Обломав об спину очередную партию прутьев, гвардеец отошел в сторону — ему на смену вышел драгун в синем мундире. От его ударов слуга завыл истошнее, задергался, и вскоре встал на колени, мотая головой из стороны в сторону, надорвав горло в писк. А затем замолк, вися на связанных руках безвольной куклой.
Алексей испытывал странное сдвоенное чувство — с одной стороны ему не хотелось смотреть, зрелище вызывало отвращение. И он с трудом унял порыв открыть настежь окно и закричать, чтобы прекратили истязать человека. А с другой стороны…
Ему понравилось зрелище — как мучается и извивается тварь, что присягнула ему служить верно, и вероломно предала. Записывала его слова, сказанные в бреду, ведь слуга прекрасно понимал, что подводит под плаху, но вначале под жестокие пытки.
«Смотри — какой мерой меряют, такой и им отмеряют. Смотри! Не отводи взгляда — нельзя проявлять милости к тем, кто тебя за человека не считает, кто жаждал твоей погибели, желая за нее получить манящие завлекательным блеском тридцать серебряных монет.

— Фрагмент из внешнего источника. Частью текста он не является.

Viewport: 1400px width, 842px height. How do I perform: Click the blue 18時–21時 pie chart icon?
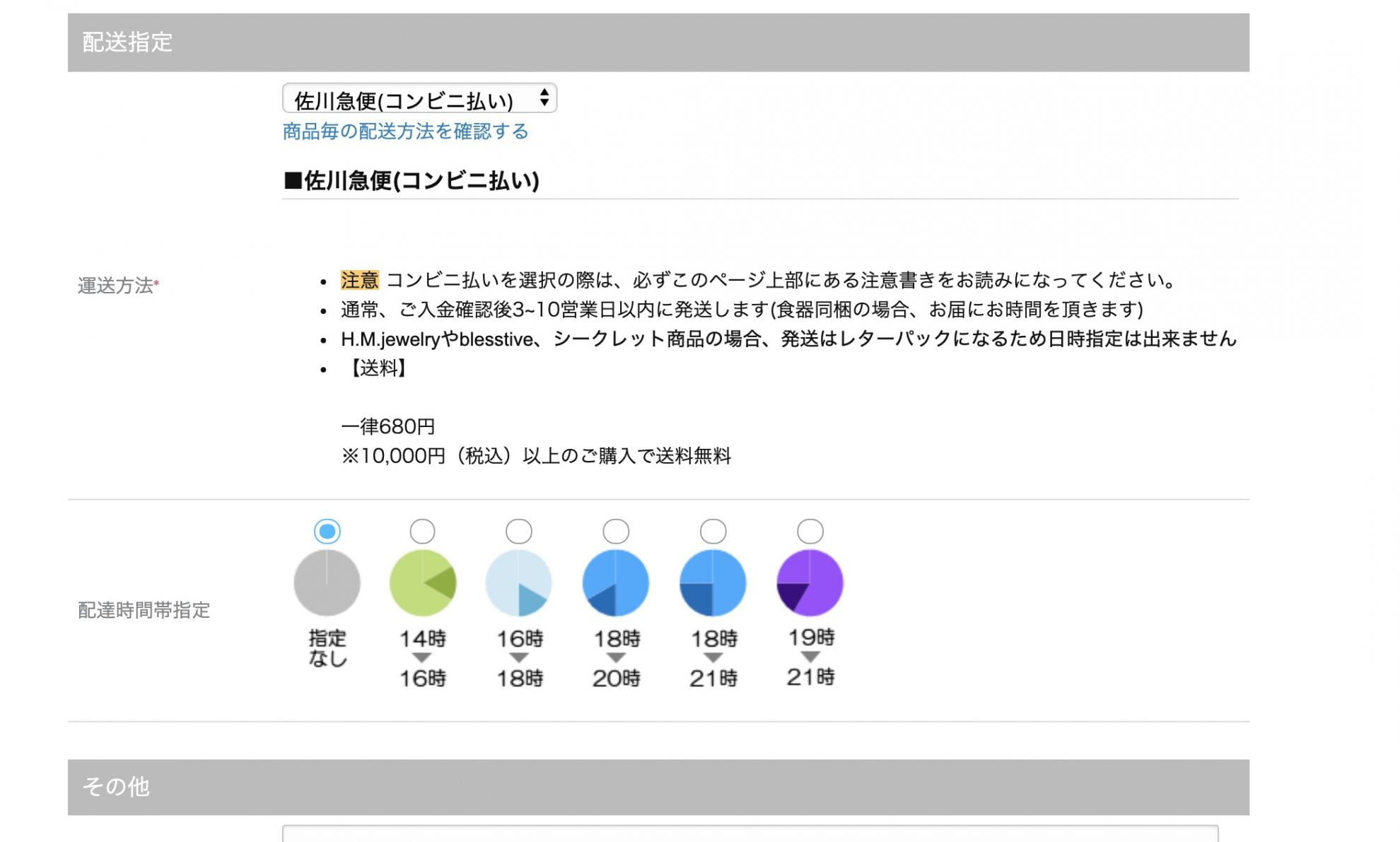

Не помнишь плату за предательство? Она именно такая, пусть и будет уплачено золотыми червонцами, дукатами, луидорами, флоринами или дублонами по счету Иуды!
Помни — предавший раз, предаст и второй — их нужно беспощадно уничтожать! Без всякой жалости давить!
Но ведь царевич предал отца?!
То настоящий царевич — а ты сам разве кого предавал?!
Вспомни как ты жил — ты разве просил жалости?!